Yes, but the statement I'm objecting to was that 0.5 is somehow less accurate than 1/2. This is not correct. A given floating point number represents a number precisely, that just may not be the number you wanted and it may not be possible to convert that number of a decimal representation in an exact way. The imprecision comes from the calculations (including conversion), and occurs because of using a fixed format representation (e.g. 32-bit or 64-bit floating point).

The IEEE standard contains the "inexact" flag and exception. Any calculation that involves rounding, overflow, or underflow will set this flag or throw this exception. Unfortunately it doesn't track the amount of error for you, but it could be used to detect when it happens. Unfortunately most calculations are going to have something inexact in them so that flag isn't going to help you a whole lot.

amorph · August 8, 2003 9:40AM

Quote:

Originally posted by Programmer

Yes, but the statement I'm objecting to was that 0.5 is somehow less accurate than 1/2. This is not correct.

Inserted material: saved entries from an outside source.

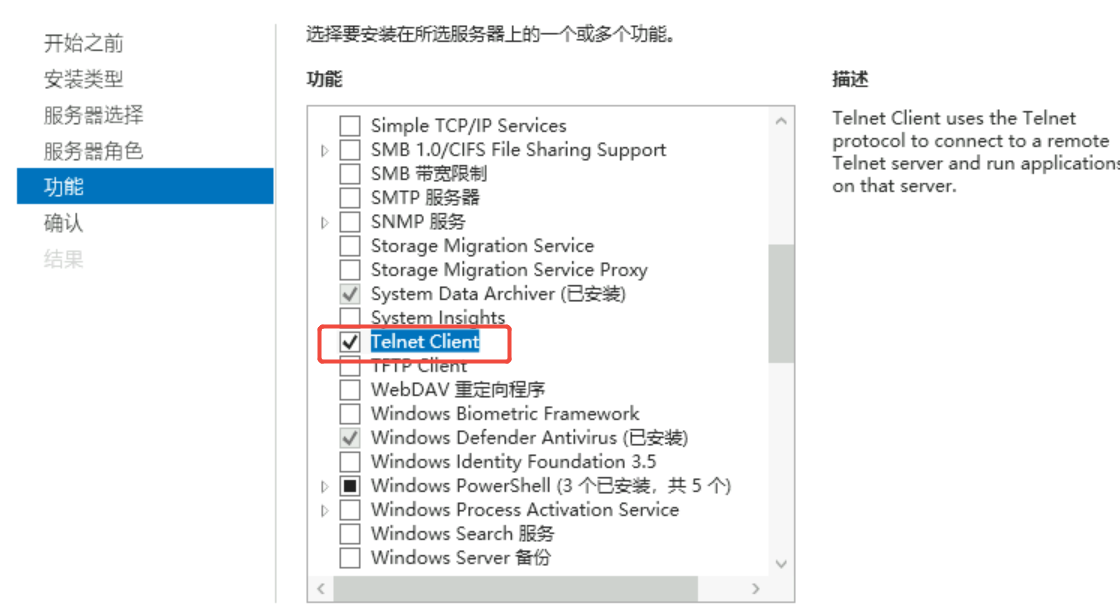Expand Windows Process Activation Service node
Viewport: 1120px width, 610px height.
324,510
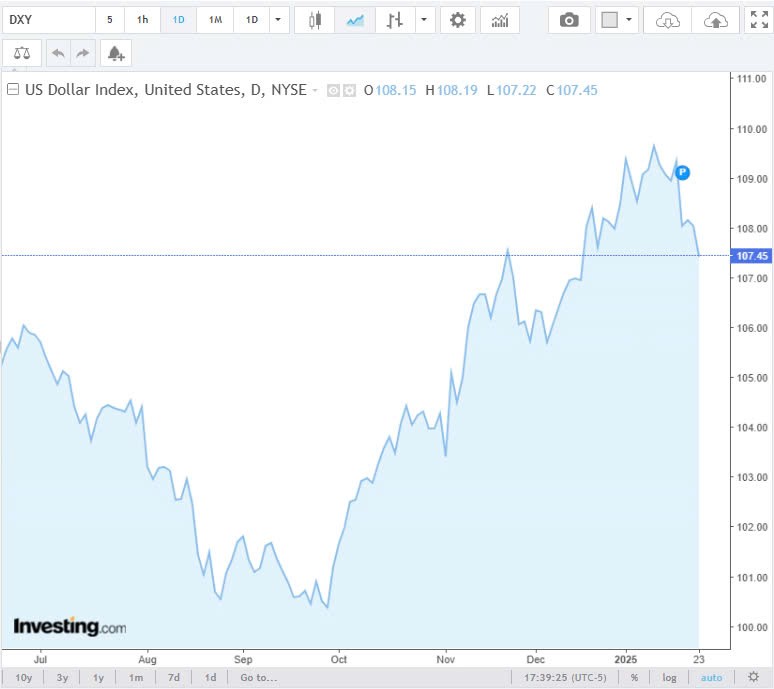Click the add alert bell icon
The height and width of the screenshot is (689, 774).
[116, 53]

That depends on how you got it. If you measured 0.5 experimentally, there's an implicit +/-. The shorthand has always been that you explicitly give the number of significant digits you're sure of. So in this realm, 0.5, 0.50, 0.500, and 0.5000 are all slightly different, and converge on the mathematical real number 0.5, which is obviously equivalent to 1/2.

Put it this way: If you have to write down thousands of measurements, would you consistently write down 0.5 +/- some delta, or would you adopt the "significant digits" shorthand?

Quote:

A given floating point number represents a number precisely, that just may not be the number you wanted and it may not be possible to convert that number of a decimal representation in an exact way.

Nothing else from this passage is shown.